1

COMING out on the street, swinging his stick, Felix was vividly conscious of the outer world—it was as if the curtain had just risen upon a stage scene. The shapes of the trees in the distance had all the interest of a beautifully painted set—artificial, as scenery should be, not aping nature, but symbolizing it. The houses that stood beside the road were cardboard shapes that suggested great masses of brick and stone. And the way the night sky bent down at the street-end to touch the earth—that was marvelous.

The whole scene was refreshing. It had the beauty of something made to be looked at. It was as if the outer-world were no longer the unnoted background of a drama in which he was a baffled participant: he had stepped out of the play now, he was a spectator—he could look on and enjoy the spectacle.

There was a sense of vast release in his mind. The burden of emotion, of pain, of grief, of anger, the intolerable burden of human illusion, was lifted. His shoulders felt lighter, and he carried himself with a jaunty air.

A man passed him—no spectator like himself of this play, but a participant in it, a man to whom things really seemed to matter. With a tired droop of the head and shoulders, putting one foot mechanically before another, he was going home. Two girls passed, eagerly talking to each other. None of them saw him, or the world through which they moved—they were busy acting their parts, too busy thinking about yesterday and tomorrow.

How good it was no longer to have a part to play—to be able to look on, full of curiosity! He was like a disembodied spirit that wanders freely upon the earth without a care. The world was beautiful. All the time that he had been worrying about other things, it had been beautiful—and he had been too passionately entangled in the coil of personal emotions to notice.... The crooked branch of an elm, from which all but a few leaves had fallen, drooping black against the luminous sky—the world had been full of such things all along, and he had never paused to look before.

It was pleasant to have a mind able to notice little things—like the fantastic shadow that danced along the sidewalk, growing shorter and longer and dodging about in front and behind—a mind that could dwell upon light things, instead of revolving eternally in some cycle of hope and fear. A leisurely, disinterested, curious mind!

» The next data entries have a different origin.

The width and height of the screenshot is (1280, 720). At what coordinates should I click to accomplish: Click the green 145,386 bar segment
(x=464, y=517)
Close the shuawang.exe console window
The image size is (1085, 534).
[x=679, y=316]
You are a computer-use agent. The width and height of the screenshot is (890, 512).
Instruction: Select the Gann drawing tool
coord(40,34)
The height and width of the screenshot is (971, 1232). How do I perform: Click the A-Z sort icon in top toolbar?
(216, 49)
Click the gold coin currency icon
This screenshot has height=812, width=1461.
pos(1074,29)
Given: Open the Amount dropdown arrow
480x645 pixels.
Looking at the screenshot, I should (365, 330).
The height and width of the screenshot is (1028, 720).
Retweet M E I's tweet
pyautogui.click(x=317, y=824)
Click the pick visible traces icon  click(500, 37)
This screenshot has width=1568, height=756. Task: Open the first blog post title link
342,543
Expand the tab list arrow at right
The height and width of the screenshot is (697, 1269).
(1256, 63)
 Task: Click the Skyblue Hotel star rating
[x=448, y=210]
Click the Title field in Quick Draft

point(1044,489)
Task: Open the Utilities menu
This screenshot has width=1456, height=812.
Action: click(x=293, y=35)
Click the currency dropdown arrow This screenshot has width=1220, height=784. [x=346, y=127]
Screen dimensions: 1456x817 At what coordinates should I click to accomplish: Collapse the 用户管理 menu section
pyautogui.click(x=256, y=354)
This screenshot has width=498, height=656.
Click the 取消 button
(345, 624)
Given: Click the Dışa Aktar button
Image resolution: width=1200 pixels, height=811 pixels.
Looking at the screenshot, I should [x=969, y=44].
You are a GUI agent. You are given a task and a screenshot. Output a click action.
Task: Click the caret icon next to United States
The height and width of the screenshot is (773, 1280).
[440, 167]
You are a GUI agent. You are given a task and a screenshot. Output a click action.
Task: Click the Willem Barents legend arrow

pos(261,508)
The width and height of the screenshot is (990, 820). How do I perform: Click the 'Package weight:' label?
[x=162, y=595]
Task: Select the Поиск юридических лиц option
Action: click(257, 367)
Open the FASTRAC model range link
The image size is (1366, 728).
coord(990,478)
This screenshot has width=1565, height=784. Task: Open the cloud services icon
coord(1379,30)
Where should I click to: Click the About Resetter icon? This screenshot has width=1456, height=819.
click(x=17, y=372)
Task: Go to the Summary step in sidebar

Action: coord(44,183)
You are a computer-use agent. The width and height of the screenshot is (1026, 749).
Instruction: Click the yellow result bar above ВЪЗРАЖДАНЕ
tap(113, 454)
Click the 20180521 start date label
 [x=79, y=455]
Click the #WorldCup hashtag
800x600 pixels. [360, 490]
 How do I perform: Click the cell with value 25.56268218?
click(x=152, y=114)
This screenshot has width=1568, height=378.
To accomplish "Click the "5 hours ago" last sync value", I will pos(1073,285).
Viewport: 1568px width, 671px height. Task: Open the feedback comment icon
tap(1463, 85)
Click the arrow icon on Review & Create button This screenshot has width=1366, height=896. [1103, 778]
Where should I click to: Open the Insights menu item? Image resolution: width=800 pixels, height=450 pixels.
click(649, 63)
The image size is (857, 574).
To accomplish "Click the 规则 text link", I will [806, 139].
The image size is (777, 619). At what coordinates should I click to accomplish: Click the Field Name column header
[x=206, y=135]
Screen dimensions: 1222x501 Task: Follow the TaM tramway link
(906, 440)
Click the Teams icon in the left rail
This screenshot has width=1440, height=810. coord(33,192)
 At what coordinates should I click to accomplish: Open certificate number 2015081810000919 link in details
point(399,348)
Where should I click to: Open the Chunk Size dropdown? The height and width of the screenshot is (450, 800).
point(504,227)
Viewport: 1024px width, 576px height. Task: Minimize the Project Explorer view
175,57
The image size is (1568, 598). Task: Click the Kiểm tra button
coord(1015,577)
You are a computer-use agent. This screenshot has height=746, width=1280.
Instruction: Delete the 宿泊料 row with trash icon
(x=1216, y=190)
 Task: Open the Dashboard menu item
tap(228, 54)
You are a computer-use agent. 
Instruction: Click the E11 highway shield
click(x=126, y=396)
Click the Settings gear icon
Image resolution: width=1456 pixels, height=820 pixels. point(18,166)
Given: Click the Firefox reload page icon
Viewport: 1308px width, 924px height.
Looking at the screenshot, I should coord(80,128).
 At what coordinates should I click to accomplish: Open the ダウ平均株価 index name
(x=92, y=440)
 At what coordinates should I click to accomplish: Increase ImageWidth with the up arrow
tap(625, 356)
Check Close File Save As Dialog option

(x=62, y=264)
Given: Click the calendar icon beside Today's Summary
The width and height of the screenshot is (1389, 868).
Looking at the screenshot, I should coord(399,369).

As he walked, his thoughts touched lightly upon Rose-Ann—he had a fleeting memory-picture, uncoloured by any painful emotion, of her standing on the balcony of that house in Woods Point, about to jump off into the snow-bank; he sensed her as a creature possessed by some wish which she did not understand, driven on by it to delightful and absurd actions.... And Clive, ironically officiating as host to a bridal pair in the house which he had built to shelter his own happiness.... And Phyllis, holding Clive perpetually at arm’s length, because he was not utterly a god.... And himself, strangest shape of all, taking the emotions of all these other characters seriously and trying to adjust his life to them! They were like people in a play, strange and foolish, beautiful and pitiful. He saw them all, he saw his own past self, with a delicate and appreciating exactitude.

But they did not matter—he could stop thinking of them, and look at the nimbus of light around the arc lamp on the corner. That was strange and beautiful, too.

To be a spectator of the spectacle of existence! At first that was enough. But presently he was aware of a vague desire for a fellow-spectator. The desire was faint, but faint as it was it moved his steps to the Illinois Central platform, and presently he emerged upon Michigan Avenue.